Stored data
******************************
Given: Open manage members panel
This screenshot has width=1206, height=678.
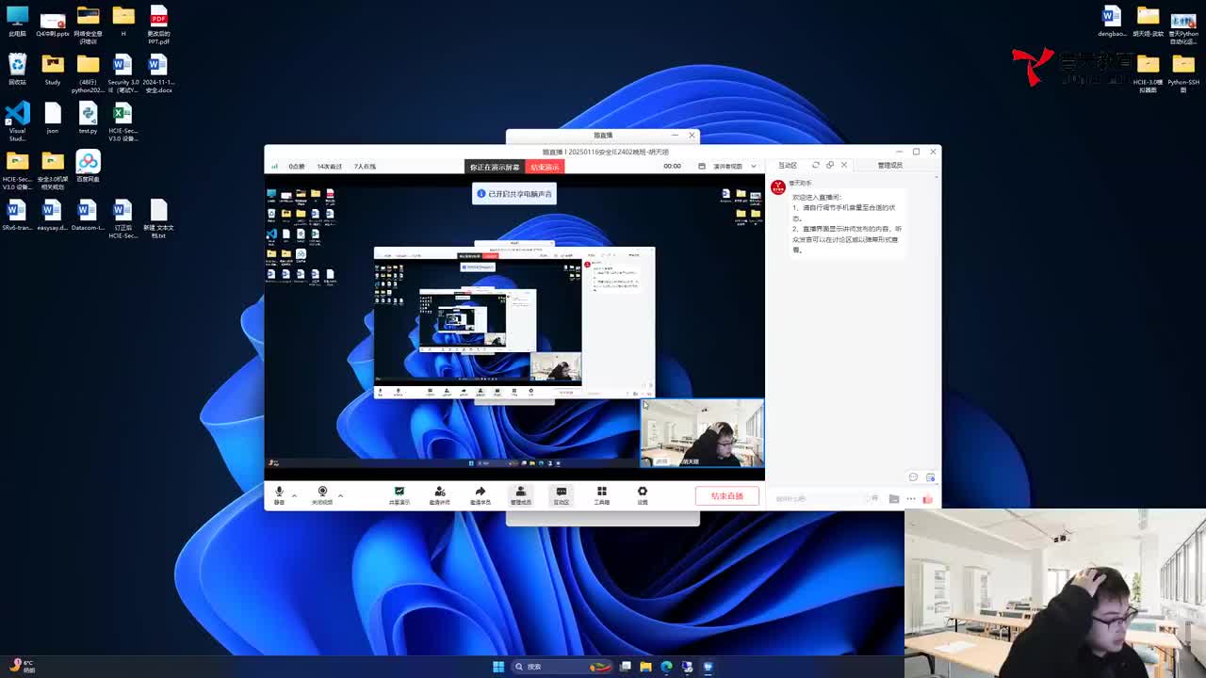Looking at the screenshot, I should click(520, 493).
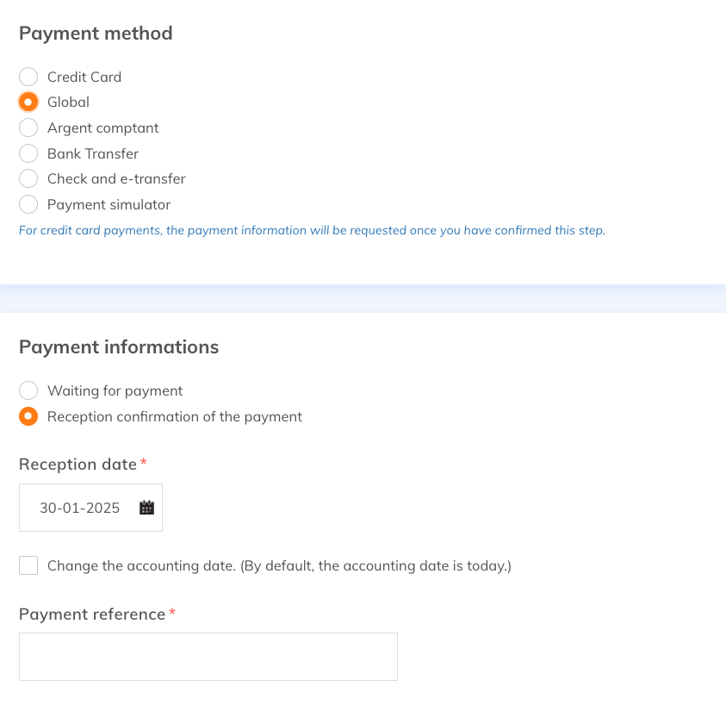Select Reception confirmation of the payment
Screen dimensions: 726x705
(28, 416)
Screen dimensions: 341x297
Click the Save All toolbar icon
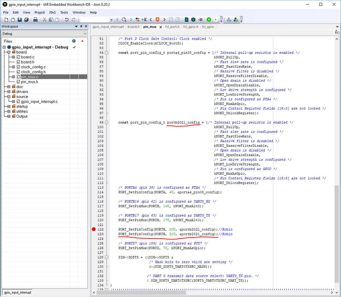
******************************
Task requirements: Please print an exact copy of the records, with no pictures.

Result for this exercise:
Given: Open manage members panel
This screenshot has width=1206, height=678.
Looking at the screenshot, I should click(520, 493).
Select Reception confirmation of the payment
Screen dimensions: 726x705
(28, 416)
Screen dimensions: 341x297
Click the Save All toolbar icon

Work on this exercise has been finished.